• GIVEN REQUEST:
Pick out each line in the rows below that contains the string "using". Case counts.

[Dataset items]
----------------
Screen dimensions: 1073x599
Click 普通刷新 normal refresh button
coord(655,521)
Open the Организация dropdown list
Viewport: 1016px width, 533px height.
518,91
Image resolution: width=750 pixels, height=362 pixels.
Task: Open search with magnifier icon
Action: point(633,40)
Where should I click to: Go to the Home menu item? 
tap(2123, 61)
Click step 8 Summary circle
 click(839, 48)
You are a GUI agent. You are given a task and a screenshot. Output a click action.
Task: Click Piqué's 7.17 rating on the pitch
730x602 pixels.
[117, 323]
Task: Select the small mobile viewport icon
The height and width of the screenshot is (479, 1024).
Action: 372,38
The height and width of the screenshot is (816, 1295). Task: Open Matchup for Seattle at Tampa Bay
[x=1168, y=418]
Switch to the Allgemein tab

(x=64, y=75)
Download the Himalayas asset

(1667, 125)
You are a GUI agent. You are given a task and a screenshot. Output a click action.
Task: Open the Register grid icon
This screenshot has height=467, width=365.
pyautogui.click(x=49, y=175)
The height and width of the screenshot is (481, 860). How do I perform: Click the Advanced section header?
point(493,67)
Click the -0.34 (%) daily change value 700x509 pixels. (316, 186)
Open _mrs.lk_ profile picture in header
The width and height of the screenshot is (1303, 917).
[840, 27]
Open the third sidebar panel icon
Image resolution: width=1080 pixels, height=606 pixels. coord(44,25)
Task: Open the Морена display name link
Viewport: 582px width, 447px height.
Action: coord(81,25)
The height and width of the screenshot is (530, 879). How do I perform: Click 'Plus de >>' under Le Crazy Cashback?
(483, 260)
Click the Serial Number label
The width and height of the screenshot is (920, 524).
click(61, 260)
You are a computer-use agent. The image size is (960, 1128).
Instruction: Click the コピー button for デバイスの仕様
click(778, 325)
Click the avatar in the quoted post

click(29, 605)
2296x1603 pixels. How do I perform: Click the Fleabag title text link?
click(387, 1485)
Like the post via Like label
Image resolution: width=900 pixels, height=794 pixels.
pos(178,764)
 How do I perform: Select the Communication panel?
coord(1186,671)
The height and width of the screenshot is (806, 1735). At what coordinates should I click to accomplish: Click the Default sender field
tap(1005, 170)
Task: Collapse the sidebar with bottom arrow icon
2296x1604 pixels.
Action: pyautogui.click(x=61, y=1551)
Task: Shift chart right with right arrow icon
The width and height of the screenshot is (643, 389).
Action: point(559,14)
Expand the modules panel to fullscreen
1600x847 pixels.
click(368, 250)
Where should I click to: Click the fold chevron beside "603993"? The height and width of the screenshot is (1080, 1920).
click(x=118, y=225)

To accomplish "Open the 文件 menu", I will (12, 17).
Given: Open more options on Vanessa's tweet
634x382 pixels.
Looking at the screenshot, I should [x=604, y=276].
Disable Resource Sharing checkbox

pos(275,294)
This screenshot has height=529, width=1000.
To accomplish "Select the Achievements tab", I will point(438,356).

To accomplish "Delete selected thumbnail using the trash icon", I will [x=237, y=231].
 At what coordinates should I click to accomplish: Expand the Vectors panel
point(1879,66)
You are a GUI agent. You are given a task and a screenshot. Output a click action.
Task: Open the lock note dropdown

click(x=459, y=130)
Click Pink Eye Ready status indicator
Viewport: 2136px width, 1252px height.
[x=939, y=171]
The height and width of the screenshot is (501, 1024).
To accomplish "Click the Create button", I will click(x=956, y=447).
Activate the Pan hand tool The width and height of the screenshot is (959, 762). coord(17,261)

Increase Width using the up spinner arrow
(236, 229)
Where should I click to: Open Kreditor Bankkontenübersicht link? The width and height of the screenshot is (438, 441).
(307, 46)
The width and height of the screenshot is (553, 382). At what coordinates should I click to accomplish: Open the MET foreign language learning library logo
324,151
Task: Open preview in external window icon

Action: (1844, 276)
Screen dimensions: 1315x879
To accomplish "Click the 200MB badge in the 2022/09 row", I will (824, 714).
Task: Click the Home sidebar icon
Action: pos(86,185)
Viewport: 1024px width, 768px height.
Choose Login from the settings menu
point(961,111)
----------------
• RESPONSE TO THE EXERCISE:
To accomplish "Delete selected thumbnail using the trash icon", I will [x=237, y=231].
Increase Width using the up spinner arrow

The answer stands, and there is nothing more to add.